**Your objective**.
Take the line that contains "Kataloge und Flyer (408, 2011)" as the first line and the last line of the records as the end. Please set down everything in that range exactly.

**Dataset records**.
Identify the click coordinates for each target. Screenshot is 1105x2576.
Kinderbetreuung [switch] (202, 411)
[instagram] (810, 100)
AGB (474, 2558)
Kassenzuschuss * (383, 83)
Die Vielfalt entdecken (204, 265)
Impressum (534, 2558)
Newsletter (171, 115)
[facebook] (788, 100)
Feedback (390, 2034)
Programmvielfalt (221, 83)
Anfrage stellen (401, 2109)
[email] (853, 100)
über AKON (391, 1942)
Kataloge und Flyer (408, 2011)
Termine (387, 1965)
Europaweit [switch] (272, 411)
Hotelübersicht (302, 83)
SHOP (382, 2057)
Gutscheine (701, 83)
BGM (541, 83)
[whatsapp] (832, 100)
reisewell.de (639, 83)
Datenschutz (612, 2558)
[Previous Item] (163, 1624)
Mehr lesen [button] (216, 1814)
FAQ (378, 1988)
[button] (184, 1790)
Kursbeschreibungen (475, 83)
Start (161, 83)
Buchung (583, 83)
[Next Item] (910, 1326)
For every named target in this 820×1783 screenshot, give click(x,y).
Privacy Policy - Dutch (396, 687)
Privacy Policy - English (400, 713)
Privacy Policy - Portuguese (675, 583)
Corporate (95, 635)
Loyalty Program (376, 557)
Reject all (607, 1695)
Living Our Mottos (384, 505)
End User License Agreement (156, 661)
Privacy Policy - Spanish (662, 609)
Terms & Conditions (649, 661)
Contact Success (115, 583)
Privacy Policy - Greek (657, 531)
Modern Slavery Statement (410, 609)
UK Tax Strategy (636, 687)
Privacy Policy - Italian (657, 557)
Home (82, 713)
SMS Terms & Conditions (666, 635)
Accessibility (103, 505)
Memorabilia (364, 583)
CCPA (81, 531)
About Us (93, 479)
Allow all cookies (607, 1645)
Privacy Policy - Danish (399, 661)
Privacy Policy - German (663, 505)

**Task response**.
Kataloge und Flyer (408, 2011)
Termine (387, 1965)
Europaweit [switch] (272, 411)
Hotelübersicht (302, 83)
SHOP (382, 2057)
Gutscheine (701, 83)
BGM (541, 83)
[whatsapp] (832, 100)
reisewell.de (639, 83)
Datenschutz (612, 2558)
[Previous Item] (163, 1624)
Mehr lesen [button] (216, 1814)
FAQ (378, 1988)
[button] (184, 1790)
Kursbeschreibungen (475, 83)
Start (161, 83)
Buchung (583, 83)
[Next Item] (910, 1326)
For every named target in this 820×1783 screenshot, give click(x,y).
Privacy Policy - Dutch (396, 687)
Privacy Policy - English (400, 713)
Privacy Policy - Portuguese (675, 583)
Corporate (95, 635)
Loyalty Program (376, 557)
Reject all (607, 1695)
Living Our Mottos (384, 505)
End User License Agreement (156, 661)
Privacy Policy - Spanish (662, 609)
Terms & Conditions (649, 661)
Contact Success (115, 583)
Privacy Policy - Greek (657, 531)
Modern Slavery Statement (410, 609)
UK Tax Strategy (636, 687)
Privacy Policy - Italian (657, 557)
Home (82, 713)
SMS Terms & Conditions (666, 635)
Accessibility (103, 505)
Memorabilia (364, 583)
CCPA (81, 531)
About Us (93, 479)
Allow all cookies (607, 1645)
Privacy Policy - Danish (399, 661)
Privacy Policy - German (663, 505)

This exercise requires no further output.